Ça fait quoi? Trois jours? Trois jours que le témoin raconte comment il a arrosé de dollars tout ce que le Grand Montréal compte d'échevins, de maires et de ratons laveurs.

Mille dollars par-ci, cent mille dollars par-là, tiens mon enveloppe, lâche ma valise...

Les billets volent et emplissent le ciel de la commission Charbonneau comme des confettis dans un défilé d'astronautes sur la 5e Avenue.

On ne voit plus clair.

Tellement qu'on oublie de temps en temps que cet argent a été volé dans les fonds publics par des enfirouapeurs professionnels, faiseurs d'élections autant que de trottoirs, tricheurs extrrrrrêmement soucieux de la qualité des travaux publics.

On veut bien fourrer le public, mesdames et messieurs, mais il ne faut pas compromettre sa sécurité - qui c'est qui payerait pour tout ça, sinon, hein? Roulez l'esprit en paix et faites confiance à votre robinet.

On ne voit plus clair, donc, avec cet argent qui fuit des Travaux publics comme l'eau des tuyaux de Montréal.

Si bien qu'il est arrivé ceci d'une irrésistible drôlerie, hier à la Commission:

Quand l'ingénieur Michel Lalonde a répondu à la dernière question du procureur Gallant, l'avocat du parti politique de l'ex-maire Tremblay, Me Michel Dorval, s'est levé.

Malheureusement pour lui, Freud s'est levé en même temps et lui a fait une jambette. (Freud est partout, comme vous savez, et suit avec fascination les travaux de la Commission, pour ce qu'ils révèlent de la psyché humaine.)

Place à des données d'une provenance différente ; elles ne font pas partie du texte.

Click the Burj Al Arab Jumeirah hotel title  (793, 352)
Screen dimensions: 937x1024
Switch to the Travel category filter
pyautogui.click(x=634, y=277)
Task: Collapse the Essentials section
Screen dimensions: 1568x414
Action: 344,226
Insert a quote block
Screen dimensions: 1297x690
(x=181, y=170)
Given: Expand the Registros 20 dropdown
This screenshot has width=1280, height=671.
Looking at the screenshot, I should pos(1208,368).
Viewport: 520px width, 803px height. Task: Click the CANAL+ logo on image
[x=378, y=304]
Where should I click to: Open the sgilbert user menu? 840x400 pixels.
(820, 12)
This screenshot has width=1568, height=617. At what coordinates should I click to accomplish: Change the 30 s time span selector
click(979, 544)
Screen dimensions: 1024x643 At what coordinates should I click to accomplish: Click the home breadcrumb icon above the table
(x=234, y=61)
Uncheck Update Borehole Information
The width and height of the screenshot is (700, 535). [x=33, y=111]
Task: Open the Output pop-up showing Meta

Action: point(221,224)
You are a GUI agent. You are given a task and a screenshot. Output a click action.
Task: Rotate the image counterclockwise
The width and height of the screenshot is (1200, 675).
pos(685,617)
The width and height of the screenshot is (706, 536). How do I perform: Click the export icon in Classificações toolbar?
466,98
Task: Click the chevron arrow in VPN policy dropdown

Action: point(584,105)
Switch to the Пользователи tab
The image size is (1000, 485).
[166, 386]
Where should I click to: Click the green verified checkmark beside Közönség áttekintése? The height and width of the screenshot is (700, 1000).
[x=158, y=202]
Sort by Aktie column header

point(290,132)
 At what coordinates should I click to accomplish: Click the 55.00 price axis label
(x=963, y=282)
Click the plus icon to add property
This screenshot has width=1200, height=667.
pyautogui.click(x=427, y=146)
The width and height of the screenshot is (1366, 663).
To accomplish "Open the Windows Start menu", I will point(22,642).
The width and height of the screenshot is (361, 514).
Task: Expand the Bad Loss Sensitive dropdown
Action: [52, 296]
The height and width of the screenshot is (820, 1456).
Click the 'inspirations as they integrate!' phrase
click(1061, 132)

Voulant se montrer conciliant avec le témoin, Me Dorval a dit que «les plus grandes compagnies du Québec» donnent aux partis politiques, et que «c'est normal» et même bon pour la démocratie!

Oups...

Le commissaire Renaud Lachance a dû l'interrompre pour lui rappeler l'existence de la Loi sur le financement des partis politiques, qui interdit toute autre forme de financement que les dons personnels depuis plus de 30 ans...

Ah oui, bien sûr, c'était une distraction... N'en parlons plus, ça peut arriver à tout le monde, n'est-ce pas?

La Commission a repris son cours après ce qui semblait un hoquet anecdotique.

Je crois que cette «erreur» est l'expression sincère, mais accidentelle d'une pensée honteuse. Une évidence refoulée avec soin par tout le monde politique québécois (ou presque) depuis tellement longtemps: les entreprises financent les partis politiques. Et en masse. Passez la souffleuse dans cette tempête d'argent sale et venez me dire que Jacques Duchesneau a exagéré en disant que «70%» de l'argent des partis politiques était recueilli illégalement!

Michel Lalonde, cet acteur relativement mineur du génie-conseil, a donné à lui seul un million de dollars en une douzaine d'années au municipal et aux partis provinciaux.

Qui dit mieux? Qui dit plus?

Restez à l'écoute...

Il y a, dans ce petit million, des milliers de dollars «donnés» avec des prête-noms. Mais des centaines de milliers de dollars donnés en comptant directement, en dehors de toute comptabilité.

Comment ne pas penser que le fondement même du financement politique est la contribution des entreprises?

Des entreprises intéressées, bien entendu, des entreprises qu'on voit comploter pour empêcher la concurrence et faire augmenter illégalement le coût des travaux.

Me viennent à l'esprit deux, trois articles du Code criminel...

Le lapsus exquis de l'avocat Michel Dorval n'est pas formellement un aveu, entendons-nous bien. On cause psychanalyse, là...

C'est simplement qu'il résume magnifiquement l'état de la situation: tout le monde le sait, mais il ne faut pas le dire.

Il ne faut pas le dire, mais tellement de témoins l'ont démontré à tour de rôle. Toutes ces pratiques honteuses, niées la main sur la Bible depuis si longtemps par la classe politique, refont finalement surface comme un désir inavouable.

C'est une faute tellement habituelle, tellement banale, que si on n'y prend garde, on la confessera sans s'en rendre compte...

Oups.

Voilà aussi à quoi servent parfois les commissions d'enquête: faire remonter à la surface de la vie publique ce que tout un milieu veut refouler.

Cette commission aura au moins ceci de bon: plus personne dans le monde politique ne pourra nous dire: «Je ne savais pas.»